### Passage shown
— begin —
# My pair of blue and gold macaws



## Nel5on (Aug 24, 2010)

Thought id post a few pics of my pair of blue and gold macaws!

There names are polly and ozzy. they are both 11 years old and i have wned them for the last 3 months or so


----------



## Nel5on (Aug 24, 2010)




----------



## Kat91 (Sep 19, 2008)

Amazing! one of my favourite parrots :flrt:


----------



## Dixi1801 (Apr 26, 2011)

I don't consider birds to be my thing generally but those are the most gorgeous parrots I've ever seen! 

Sent from my Desire HD using Tapatalk


----------



## AraCyanea (May 30, 2011)

I love Macaws, I can't wait to own a Greenwing, just as, if not more beautiful than these beauties :whistling2:


----------



## Sarah-Jayne (Jul 4, 2007)

Gorgeous birds!


----------



## Nel5on (Aug 24, 2010)

Thanks for your kind words, hoping to soon have my big block of aviaries finished so I can get my greenwing pair, and later on on the year, hyacinths


----------



## Sarah-Jayne (Jul 4, 2007)
— end —
### Dataset
— begin —
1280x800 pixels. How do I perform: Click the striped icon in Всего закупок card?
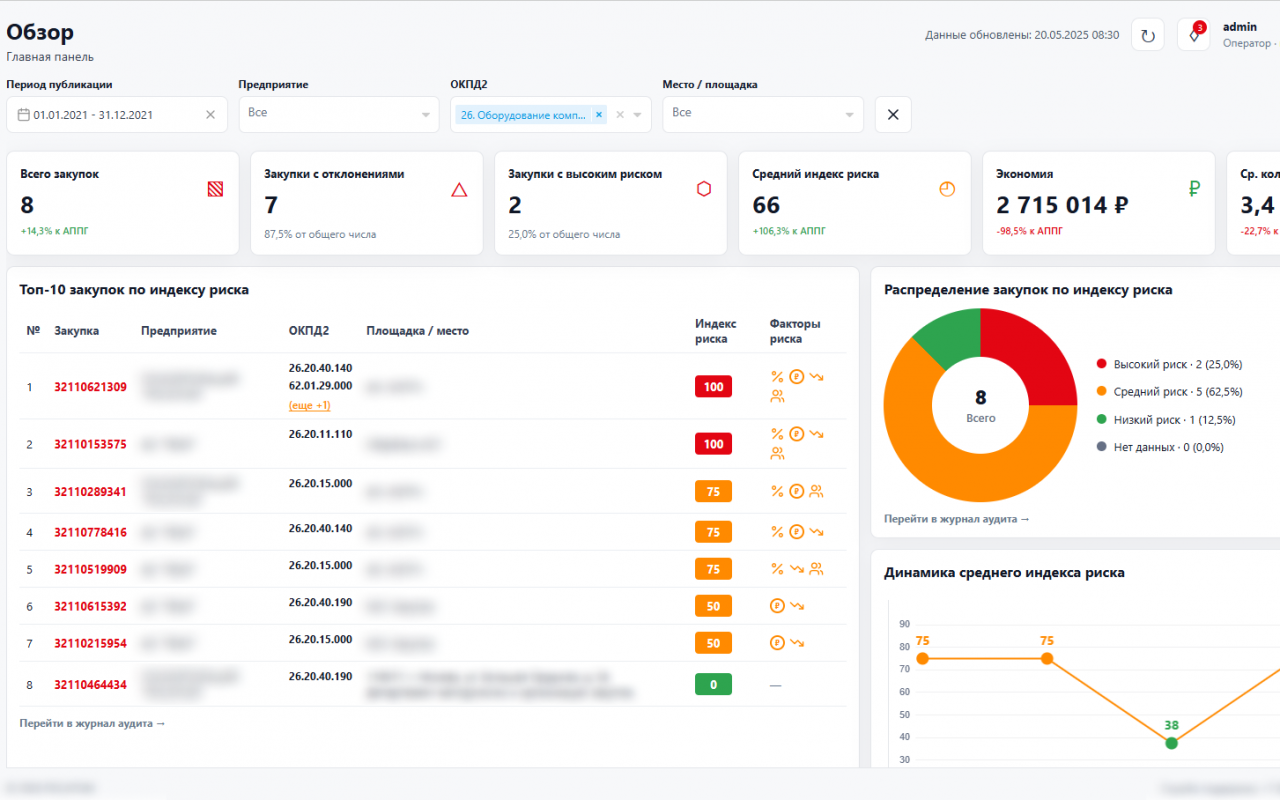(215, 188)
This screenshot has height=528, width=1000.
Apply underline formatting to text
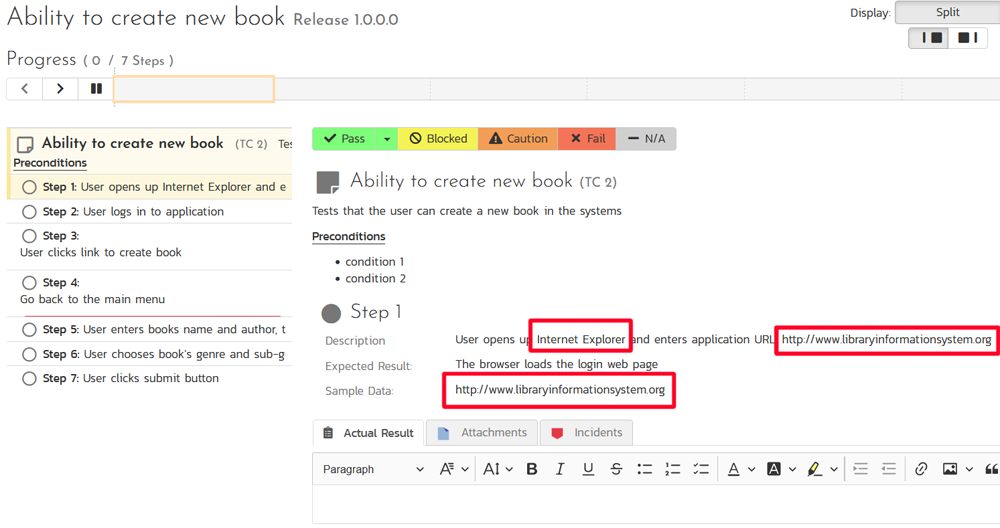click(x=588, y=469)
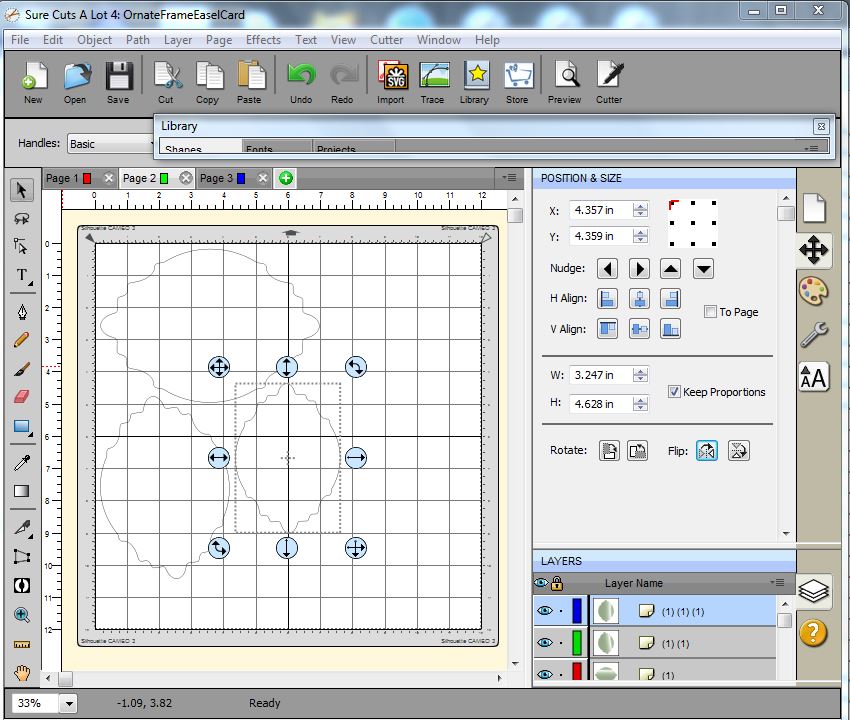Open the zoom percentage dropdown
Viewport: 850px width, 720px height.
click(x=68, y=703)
— end —
### Problems to work on
1. In the macaw thread, what pair of birds does Nel5on hope to get once the big block of aviaries is finished?
2. Copy out the macaw thread starting at "I don't consider" and ending at "(May 30, 2011)", swapping "parrots" for "macaws".
The listing has no role in any of this.

### Written answers
1. A greenwing pair.

2.
I don't consider birds to be my thing generally but those are the most gorgeous macaws I've ever seen! 

Sent from my Desire HD using Tapatalk


----------



## AraCyanea (May 30, 2011)